Arithmetisations for recursive schemes

This is part of the article “Compiling to NIVC ZKVMs”. Feedback is welcome :slight_smile:

Motivation

An arithmetisation describes how computation is structured in order to make it easier to prove properties about that computation. While the simplest way of expressing a computation using fields is with arithmetic circuit, circuits are unstructured. This lack of structure makes it very difficult to implement SNARKS and motivates the quest for a suitable abstraction or arithmetisation.

When designing circuits, knowing which types of operations are required and how many times they are used in the circuit guides the design of the prover for most proving systems. In other words, the performance of a proof system may be constrained on the chosen arithmetisation. Some representations such as R1CS are more fixed, others like Plonkish are more granular. This granularity offers control and potential optimisation at the expense of overall complexity of the proving system as a whole.

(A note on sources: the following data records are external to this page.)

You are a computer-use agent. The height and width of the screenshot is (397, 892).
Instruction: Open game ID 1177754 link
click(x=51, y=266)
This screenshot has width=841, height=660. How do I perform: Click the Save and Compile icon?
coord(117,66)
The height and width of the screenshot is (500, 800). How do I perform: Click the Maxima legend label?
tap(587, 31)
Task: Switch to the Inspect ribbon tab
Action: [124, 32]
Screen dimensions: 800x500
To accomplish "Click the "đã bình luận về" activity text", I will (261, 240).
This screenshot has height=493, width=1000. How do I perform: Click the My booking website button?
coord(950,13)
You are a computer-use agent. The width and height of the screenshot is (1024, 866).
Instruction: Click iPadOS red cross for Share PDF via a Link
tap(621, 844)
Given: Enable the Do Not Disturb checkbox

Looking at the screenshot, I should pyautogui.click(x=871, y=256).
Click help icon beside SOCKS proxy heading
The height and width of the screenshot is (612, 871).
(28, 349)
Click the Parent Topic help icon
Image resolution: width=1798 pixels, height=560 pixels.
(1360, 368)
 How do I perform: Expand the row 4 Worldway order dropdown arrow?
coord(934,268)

In contrast to a general purpose proving system, a ZKVM with a fixed set of instructions allows us to tune the proving system to a particular circuit or set of circuits. This restrictions opens the door for further optimisation, as we’ve seen with STARK ZKVMs, where each prover is tailored to a particular ZKVM.

Recursive schemes offer a much larger room for optimising their provers. In choosing an arithmetisation for a recursive scheme, several factors must be taken into account:

  • Flexibility
  • Complexity

Since we are designing a compiler to ZKVMs, this compiler must understand the constraints of the IR or arithmetisation in order to optimise the efficiency of the prover.

R1CS

\textit{R1CS} uses constraints of the form Az \times Bz = Cz where A, B, and C are \textit{linear combinations} of variables and constants encoded in witness z.

Folding schemes such as Nova (and its successor SuperNova) only work over R1CS instances, while the HyperNova scheme is defined over CCS. As we’ll see, CCS is a generalisation of both R1CS and Plonkish. The folding scheme ProtoStar is itself a generalisation of Nova defined over CCS, and thus over Plonkish and R1CS.

Compared to other arithmetisations, the main property of R1CS is that it is simple. R1CS-based folding schemes such as Nova achieve most of the benefits of folding, but they can’t have gates. Custom gates are powerful but complex. However, lookups can arguably be used as an alternative to custom gates.

The simplicity of these folding schemes on top of R1CS derives from the simplicity of R1CS. From an engineering perspective, they are likely to be more efficient than Plonkish-based folding schemes on the get-go, in a naive implementation, but they have less room for optimisation.

AIR

Algebraic Intermediate Representation (AIR) is a particularly structured kind of Plonkish circuit, generally associated with STARKs.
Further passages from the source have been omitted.